5. What is the relationship between program innovations and outcomes? This aspect of the evaluation will examine the relationship between program innovations introduced late in the Phase I grant or early in Phase II (e.g., a salary supplement program for new teachers who serve in high-need schools) and the outcomes of continued employment in licensure areas and in high-need schools, perceived effectiveness as teachers, and impact on student achievement. This aspect of the evaluation will utilize a non-equivalent group design with earlier Noyce Scholar cohorts who did not have the benefit of the specific innovation acting as the comparison group. Key information sources include:
** implementation log maintained by the PI and co-PI
** interviews with interview project staff and faculty
** project artifacts, including recruitment materials and course curricula materials
** follow-up surveys of graduates in the first, third, and fifth years of teaching that evaluate professional accomplishments, effectiveness of preparation, and continuation plans
** teacher retention data on the Noyce Scholars and their matched peers collected at the first, third, and fifth year of teaching across cohorts within the scope of this grant
Broader Impacts
This program is projected to produce 43 new STEM teachers at its completion in May 2014, above the project target of 39. The Noyce Scholars include students from mathematics, biology, chemistry, earth science, and physics (Table 1).
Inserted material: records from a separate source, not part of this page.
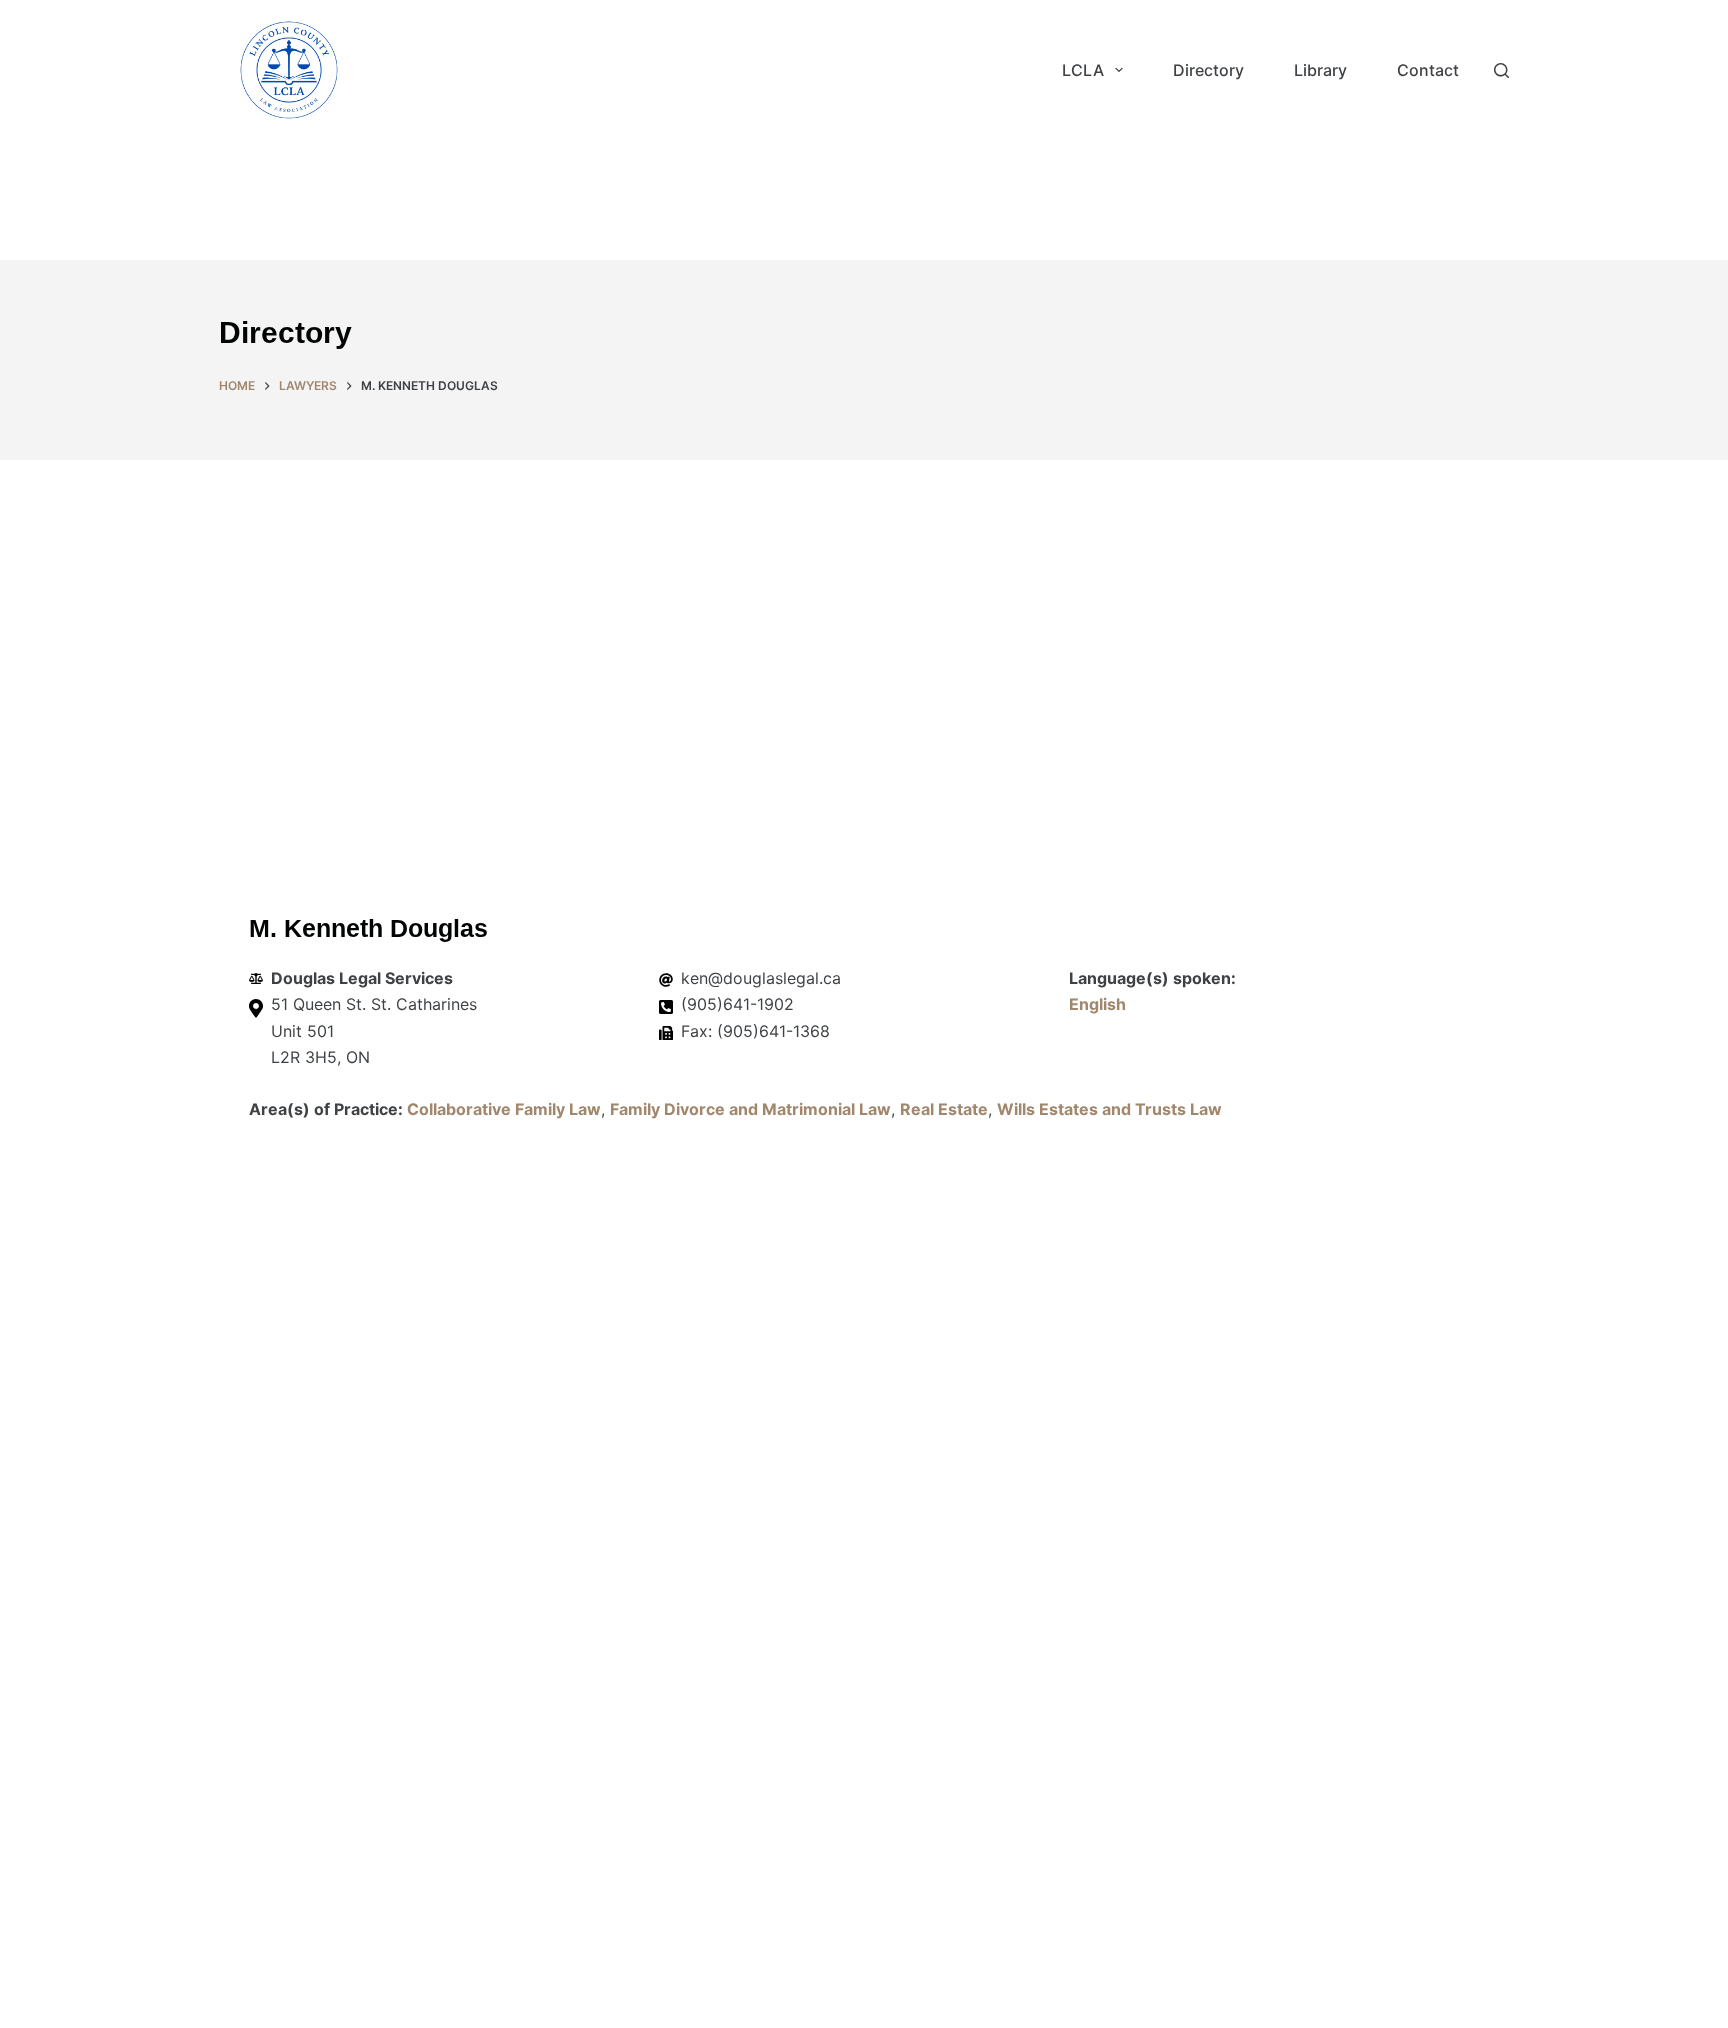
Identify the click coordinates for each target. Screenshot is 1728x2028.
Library (1320, 70)
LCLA (1083, 70)
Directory (1208, 70)
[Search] (1501, 70)
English (1097, 1004)
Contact (1428, 70)
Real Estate (944, 1109)
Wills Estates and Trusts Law (1109, 1109)
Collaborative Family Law (504, 1109)
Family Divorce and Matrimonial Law (750, 1109)
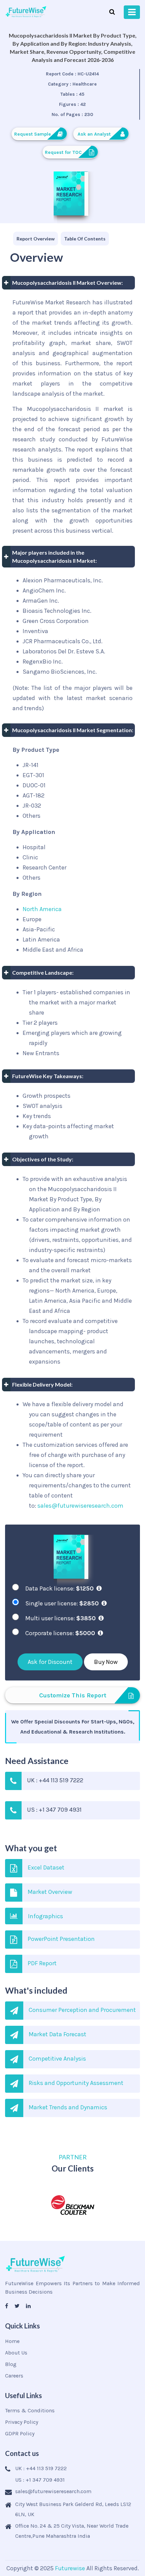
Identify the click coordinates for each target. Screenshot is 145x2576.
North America (42, 909)
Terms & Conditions (30, 2410)
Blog (11, 2364)
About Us (16, 2352)
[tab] (35, 239)
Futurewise (70, 2568)
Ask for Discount (50, 1662)
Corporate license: (60, 1633)
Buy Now (106, 1662)
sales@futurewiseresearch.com (80, 1505)
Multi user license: (60, 1618)
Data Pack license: (59, 1588)
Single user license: (62, 1603)
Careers (14, 2375)
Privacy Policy (21, 2422)
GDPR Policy (19, 2433)
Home (12, 2341)
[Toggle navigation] (132, 12)
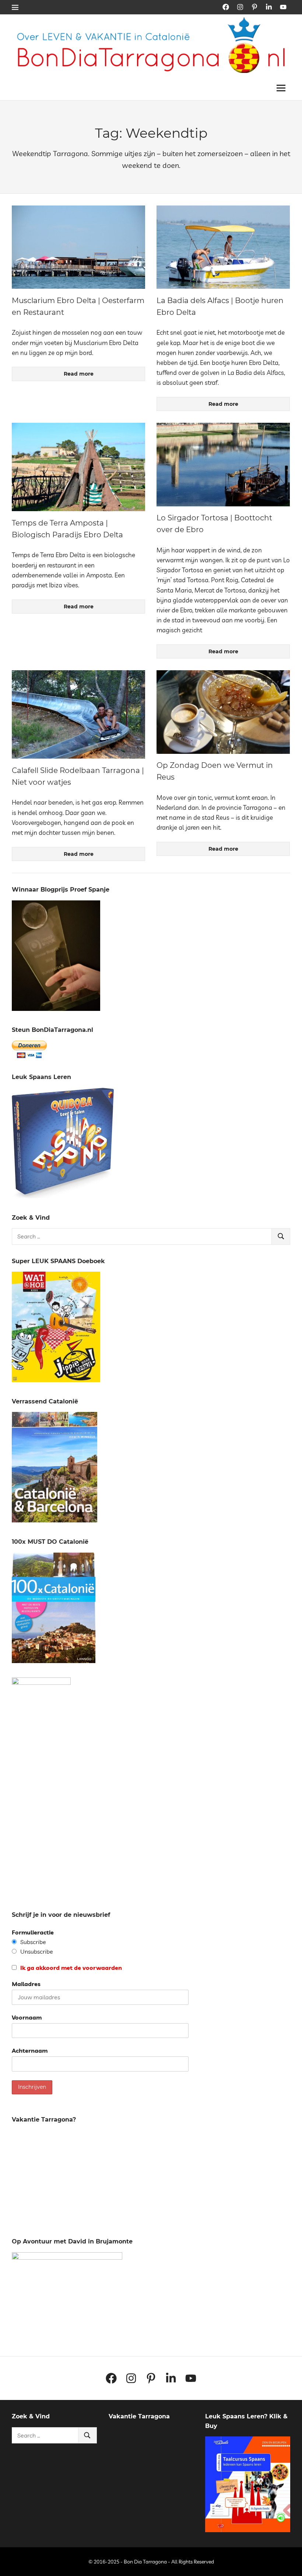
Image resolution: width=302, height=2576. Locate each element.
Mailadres (26, 1984)
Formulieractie (33, 1932)
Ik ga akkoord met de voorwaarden (70, 1967)
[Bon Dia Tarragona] (63, 1196)
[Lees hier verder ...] (154, 21)
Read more (79, 373)
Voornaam (27, 2017)
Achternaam (30, 2050)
The first three years of the Noyce Scholars program produced 23 new teachers, with 21 currently teaching and 19 in high-need school districts (Table 1). The Noyce Scholars program also increased the proportion of W&M STEM teachers choosing to teach in high-need schools from less than 10% to approximately 35% (Table 1). Dissemination at national conferences in (a) STEM education and (b) STEM disciplines produced collaborations with another institution for data collection, as well as mentoring of other institutions developing Noyce Phase I grant proposals. Presentations include (Heideman et al. 2010, Matkins and T. 2010, Matkins et al. 2011b, a, Macdonald et al. 2012, Goff et al. 2013).